Was one of these on NES? With maybe six characters you could swap between who had different talents (like different jump heights)?

Game was impossible.


There was an NES port but it was watered down a bit IIRC.

Wizardry I was a pretty standard D&D style dungeon crawl game. 6 chars, your basic classes (fighter, thief, cleric, mage) with a few prestige classes. Wander around the dungeon and occasionally, well, frequently, run into groups of monsters. A few dynamics I remember being particularly pains in the ass:

1) You could not save while in the dungeon, and if you wiped your party was stuck there, dead.

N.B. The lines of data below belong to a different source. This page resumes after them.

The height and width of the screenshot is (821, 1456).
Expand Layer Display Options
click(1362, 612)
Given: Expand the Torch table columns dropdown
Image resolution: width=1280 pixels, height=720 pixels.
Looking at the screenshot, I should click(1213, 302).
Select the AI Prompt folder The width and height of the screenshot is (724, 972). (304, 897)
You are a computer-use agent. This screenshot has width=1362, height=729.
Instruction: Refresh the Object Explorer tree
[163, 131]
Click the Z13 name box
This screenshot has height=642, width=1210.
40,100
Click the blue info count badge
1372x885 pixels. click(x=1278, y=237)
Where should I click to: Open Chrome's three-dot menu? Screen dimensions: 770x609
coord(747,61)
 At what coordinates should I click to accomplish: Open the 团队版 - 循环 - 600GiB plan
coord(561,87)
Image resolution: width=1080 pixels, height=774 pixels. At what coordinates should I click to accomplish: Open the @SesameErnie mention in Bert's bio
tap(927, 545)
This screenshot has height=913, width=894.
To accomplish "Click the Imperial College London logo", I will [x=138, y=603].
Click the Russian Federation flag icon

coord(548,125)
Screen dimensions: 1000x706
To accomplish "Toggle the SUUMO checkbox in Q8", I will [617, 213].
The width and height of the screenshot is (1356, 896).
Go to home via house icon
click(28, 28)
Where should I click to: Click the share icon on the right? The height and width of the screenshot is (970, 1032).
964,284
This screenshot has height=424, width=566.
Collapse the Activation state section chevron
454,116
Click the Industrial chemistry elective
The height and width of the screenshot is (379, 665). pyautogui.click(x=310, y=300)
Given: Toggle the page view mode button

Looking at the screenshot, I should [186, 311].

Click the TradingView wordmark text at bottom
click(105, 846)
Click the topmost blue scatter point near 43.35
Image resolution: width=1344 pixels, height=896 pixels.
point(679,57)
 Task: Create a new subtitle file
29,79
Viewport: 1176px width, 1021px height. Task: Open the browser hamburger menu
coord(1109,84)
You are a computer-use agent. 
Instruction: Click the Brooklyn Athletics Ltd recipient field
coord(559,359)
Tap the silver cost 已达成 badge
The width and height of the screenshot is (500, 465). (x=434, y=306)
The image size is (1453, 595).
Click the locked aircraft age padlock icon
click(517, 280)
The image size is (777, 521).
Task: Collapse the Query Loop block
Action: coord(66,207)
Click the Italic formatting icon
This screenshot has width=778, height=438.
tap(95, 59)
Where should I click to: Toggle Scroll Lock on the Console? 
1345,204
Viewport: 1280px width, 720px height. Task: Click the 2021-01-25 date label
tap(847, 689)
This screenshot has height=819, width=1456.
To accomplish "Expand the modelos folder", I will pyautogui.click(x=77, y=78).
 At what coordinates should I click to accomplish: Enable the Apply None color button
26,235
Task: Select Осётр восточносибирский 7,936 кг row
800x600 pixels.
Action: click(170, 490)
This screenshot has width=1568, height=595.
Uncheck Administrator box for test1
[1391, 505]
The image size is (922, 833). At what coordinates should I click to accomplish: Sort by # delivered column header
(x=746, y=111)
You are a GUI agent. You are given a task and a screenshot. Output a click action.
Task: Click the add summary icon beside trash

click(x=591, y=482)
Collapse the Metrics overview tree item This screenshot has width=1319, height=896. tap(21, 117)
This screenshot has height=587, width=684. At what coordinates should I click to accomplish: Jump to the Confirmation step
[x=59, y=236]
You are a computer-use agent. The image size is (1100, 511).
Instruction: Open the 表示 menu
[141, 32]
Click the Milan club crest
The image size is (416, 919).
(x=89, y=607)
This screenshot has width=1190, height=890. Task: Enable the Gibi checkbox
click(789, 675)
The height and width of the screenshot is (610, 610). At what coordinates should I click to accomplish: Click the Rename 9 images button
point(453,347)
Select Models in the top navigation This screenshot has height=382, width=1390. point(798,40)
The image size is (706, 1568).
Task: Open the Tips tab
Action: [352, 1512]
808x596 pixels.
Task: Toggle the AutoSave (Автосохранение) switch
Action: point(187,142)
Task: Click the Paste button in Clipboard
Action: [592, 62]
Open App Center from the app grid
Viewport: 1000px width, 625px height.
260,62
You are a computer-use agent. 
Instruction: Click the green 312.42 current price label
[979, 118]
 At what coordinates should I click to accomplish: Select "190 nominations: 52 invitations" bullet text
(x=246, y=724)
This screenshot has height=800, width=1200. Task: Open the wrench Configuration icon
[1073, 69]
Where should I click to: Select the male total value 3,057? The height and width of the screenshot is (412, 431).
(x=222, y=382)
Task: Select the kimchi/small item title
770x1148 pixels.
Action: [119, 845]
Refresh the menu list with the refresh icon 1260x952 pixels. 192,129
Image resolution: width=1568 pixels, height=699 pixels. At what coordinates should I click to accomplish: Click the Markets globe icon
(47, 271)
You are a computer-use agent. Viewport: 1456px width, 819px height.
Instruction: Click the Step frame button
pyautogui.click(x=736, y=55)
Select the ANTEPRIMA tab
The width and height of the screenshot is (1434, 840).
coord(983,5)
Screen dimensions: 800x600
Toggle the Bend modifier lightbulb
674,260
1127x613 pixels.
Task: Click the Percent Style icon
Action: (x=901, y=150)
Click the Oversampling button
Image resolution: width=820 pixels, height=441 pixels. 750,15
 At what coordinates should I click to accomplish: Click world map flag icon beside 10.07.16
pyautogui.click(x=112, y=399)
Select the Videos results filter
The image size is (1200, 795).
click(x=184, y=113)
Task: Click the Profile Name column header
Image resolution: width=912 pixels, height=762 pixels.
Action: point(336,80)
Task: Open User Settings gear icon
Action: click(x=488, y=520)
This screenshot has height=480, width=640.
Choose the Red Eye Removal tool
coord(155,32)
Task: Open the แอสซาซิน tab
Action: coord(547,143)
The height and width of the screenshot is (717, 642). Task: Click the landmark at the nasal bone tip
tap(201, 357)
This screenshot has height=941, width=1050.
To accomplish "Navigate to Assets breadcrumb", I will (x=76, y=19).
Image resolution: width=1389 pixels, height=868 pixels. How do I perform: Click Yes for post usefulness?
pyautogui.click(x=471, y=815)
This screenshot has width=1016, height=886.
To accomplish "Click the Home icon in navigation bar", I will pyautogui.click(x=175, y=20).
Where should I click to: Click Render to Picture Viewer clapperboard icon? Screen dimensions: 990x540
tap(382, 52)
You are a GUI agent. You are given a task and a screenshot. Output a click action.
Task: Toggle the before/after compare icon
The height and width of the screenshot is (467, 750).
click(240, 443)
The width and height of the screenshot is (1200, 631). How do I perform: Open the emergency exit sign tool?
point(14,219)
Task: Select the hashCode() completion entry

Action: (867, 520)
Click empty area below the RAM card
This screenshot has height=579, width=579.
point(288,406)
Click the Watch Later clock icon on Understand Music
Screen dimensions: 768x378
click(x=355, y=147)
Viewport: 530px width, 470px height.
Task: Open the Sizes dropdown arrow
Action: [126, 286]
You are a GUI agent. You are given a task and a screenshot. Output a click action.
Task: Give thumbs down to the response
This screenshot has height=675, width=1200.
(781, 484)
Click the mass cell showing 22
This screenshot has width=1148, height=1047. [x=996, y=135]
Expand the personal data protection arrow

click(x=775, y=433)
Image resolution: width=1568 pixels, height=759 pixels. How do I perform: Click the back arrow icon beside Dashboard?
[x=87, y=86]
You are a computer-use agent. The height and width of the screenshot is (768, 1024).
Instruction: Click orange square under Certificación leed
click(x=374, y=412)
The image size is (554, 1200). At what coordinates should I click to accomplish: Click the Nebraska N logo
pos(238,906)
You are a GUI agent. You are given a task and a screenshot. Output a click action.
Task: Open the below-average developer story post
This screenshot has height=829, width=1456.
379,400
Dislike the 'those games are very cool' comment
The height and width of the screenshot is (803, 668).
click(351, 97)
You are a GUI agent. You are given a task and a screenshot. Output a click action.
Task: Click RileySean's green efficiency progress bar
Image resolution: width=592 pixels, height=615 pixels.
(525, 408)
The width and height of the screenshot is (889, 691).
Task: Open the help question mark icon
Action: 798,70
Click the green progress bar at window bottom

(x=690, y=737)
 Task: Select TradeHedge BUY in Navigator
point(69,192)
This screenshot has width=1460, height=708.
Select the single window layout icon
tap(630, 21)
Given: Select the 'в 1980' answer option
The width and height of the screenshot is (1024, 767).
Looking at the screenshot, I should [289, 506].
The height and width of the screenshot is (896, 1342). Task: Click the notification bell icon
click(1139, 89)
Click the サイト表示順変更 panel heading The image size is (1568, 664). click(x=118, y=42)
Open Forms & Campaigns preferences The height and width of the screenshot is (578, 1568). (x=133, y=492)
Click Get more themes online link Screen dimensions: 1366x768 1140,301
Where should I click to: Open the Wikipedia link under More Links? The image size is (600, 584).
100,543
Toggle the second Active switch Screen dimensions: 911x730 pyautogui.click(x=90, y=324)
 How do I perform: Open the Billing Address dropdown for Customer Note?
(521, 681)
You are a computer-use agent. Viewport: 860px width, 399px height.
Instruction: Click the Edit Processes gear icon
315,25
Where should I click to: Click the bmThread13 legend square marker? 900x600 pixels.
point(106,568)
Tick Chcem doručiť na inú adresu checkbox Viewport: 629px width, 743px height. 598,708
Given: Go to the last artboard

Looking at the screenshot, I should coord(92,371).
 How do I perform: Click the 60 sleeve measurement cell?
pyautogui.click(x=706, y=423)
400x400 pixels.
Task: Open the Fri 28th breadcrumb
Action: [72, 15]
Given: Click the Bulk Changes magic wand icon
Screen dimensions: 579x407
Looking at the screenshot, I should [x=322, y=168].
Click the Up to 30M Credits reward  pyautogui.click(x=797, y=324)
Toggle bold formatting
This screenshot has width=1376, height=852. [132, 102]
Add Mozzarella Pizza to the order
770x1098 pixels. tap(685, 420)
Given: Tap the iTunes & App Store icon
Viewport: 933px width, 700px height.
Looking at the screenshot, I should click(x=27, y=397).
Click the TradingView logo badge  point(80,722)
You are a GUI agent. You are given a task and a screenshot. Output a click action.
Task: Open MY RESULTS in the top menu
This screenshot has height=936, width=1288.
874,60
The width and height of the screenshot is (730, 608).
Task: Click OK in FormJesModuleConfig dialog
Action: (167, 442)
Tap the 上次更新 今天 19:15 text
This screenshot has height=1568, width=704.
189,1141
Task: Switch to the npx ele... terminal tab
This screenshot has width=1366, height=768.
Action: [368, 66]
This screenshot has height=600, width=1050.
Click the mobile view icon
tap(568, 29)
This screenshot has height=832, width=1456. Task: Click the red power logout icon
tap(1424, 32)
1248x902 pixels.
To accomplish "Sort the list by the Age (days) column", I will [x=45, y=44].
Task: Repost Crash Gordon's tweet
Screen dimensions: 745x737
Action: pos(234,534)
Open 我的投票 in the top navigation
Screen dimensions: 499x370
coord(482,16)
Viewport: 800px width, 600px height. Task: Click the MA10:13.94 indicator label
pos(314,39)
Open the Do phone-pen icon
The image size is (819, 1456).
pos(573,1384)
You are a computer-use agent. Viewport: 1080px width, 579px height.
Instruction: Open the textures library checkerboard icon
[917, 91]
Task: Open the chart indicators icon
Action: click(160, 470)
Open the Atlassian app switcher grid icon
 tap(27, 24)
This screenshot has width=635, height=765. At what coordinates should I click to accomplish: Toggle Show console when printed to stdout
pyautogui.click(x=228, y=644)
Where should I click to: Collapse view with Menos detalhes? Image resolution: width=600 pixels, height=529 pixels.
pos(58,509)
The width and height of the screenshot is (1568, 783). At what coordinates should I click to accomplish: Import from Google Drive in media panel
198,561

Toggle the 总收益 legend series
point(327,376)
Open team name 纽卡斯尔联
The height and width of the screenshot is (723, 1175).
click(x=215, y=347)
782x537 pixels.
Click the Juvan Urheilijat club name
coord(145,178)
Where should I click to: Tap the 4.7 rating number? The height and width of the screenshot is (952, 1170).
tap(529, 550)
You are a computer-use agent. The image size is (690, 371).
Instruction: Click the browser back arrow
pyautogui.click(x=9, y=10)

You could go rescue them by going to that space and picking them up *BUT* that meant you had to go down there with fewer than 6 people in your party & thus underpowered and you couldn't mix good & evil alignments in a party. So in the early game it was often easier to just reroll new chars, and at the end of the game it could be almost impossible to go fetch them

2) Your characters aged over time, and stats started getting worse. So in a sense you're on a timer.

Wizardry II & III were more of the same IIRC. Wizardry IV was notorious for being the most difficult game ever made at the time. I pointed one of my hardcore gamer coworkers at Wiz IV not too long ago, he's the sort of person that defeats every new game in a microsecond. He gave up after a day and said he couldn't take it.

The ones after that became more like standard CRPGs people might recognize in the 90s + beyond.


I checked it out, not the same. Those games look great, though.

I found my mention as well, "Legacy of the Wizard" on NES.